On the operational side, this Missouri-based company has a global network. Bunge is integrated into the worldwide system of purchasing, storing, transporting, processing, selling, and distributing agricultural products and commodities for domestic use and export. The company’s operations span six continents, with grain elevators, oilseed processing facilities, and port terminals all located at strategic points. The company has allocated 36% of its processing capacity in South America, 26% in North America, and 23% in Europe. The remaining 15% is in the Asia-Pacific region.
In other words, Bunge has one of the largest global footprints of any major agribusiness. Bunge’s scale can be seen in a few simple numbers: the company has more than 300 facilities in over 40 countries and employs some 23,000 people.
One more number will round out the picture: $15.33 billion, Bunge’s revenue from 1Q23. That was down 3.5% year-over-year, but came in $150 million ahead of expectations. The firm’s non-GAAP EPS figure was reported as $3.26, or 2 cents per share better than the forecast.
In June of this year, Bunge announced it had entered into a ‘definitive agreement’ to merge with the privately held agribusiness giant Viterra. The transaction will include a transfer to Viterra shareholders of 65.6 million shares of Bunge stock as well as $2 billion in cash; Bunge will assume $9.8 billion in Viterra debt. When the transaction closes, Viterra’s ownership will control approximately 30% of Bunge’s stock. The merger is expected to close in the middle of next year.
Analyst Brian Wright takes a holistic view of Bunge, and is impressed by the company’s prospects. He notes its large footprint, and the opportunities presented by the Viterra acquisition, writing, “Given asset portfolio optimization in recent years, we expect less relative financial performance volatility going forward. In addition, BG shares should benefit from a greater growth profile given its favorable geographic profile with more exposure to higher growth South America. More consistent margins going forward should improve the company’s relative valuation discount.”
“Viterra acquisition diversifies geography footprint and crop exposures while enhancing scale. The transaction catapults BG ahead of publicly-traded peer ADM to the second largest agribusiness solutions company globally and increases Bunge’s merchandising, grain handling and logistics assets while diversifying Bunge’s footprint with more assets in the United States, Canada, Australia, Europe, and Argentina,” the analyst added.

= Dataset extract =
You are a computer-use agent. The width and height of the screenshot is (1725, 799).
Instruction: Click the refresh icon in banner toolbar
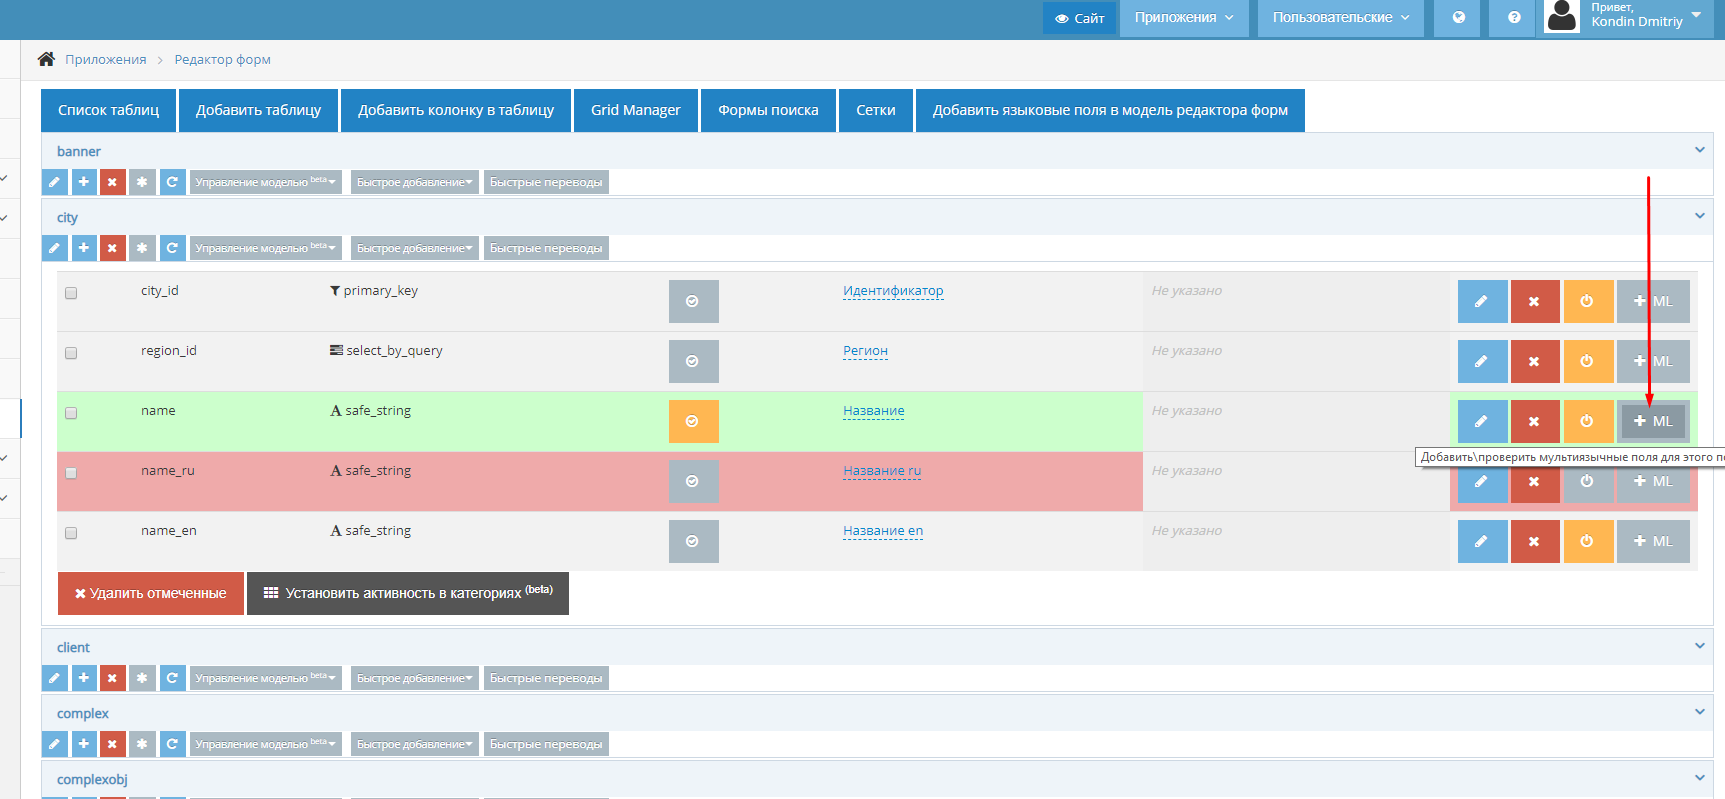click(172, 182)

= What you will do =
a) From the Bunge article, echo everything from "In June of this" down to "of next year.".
b) List every region that the Bunge article assigns a share of the company's processing capacity, along with its percentage.
c) According to the Bunge article, how much of Viterra's debt will Bunge assume in the merger?

= Outputs =
a)
In June of this year, Bunge announced it had entered into a ‘definitive agreement’ to merge with the privately held agribusiness giant Viterra. The transaction will include a transfer to Viterra shareholders of 65.6 million shares of Bunge stock as well as $2 billion in cash; Bunge will assume $9.8 billion in Viterra debt. When the transaction closes, Viterra’s ownership will control approximately 30% of Bunge’s stock. The merger is expected to close in the middle of next year.

b)
- South America: 36%
- North America: 26%
- Europe: 23%
- Asia-Pacific: 15%

c) $9.8 billion.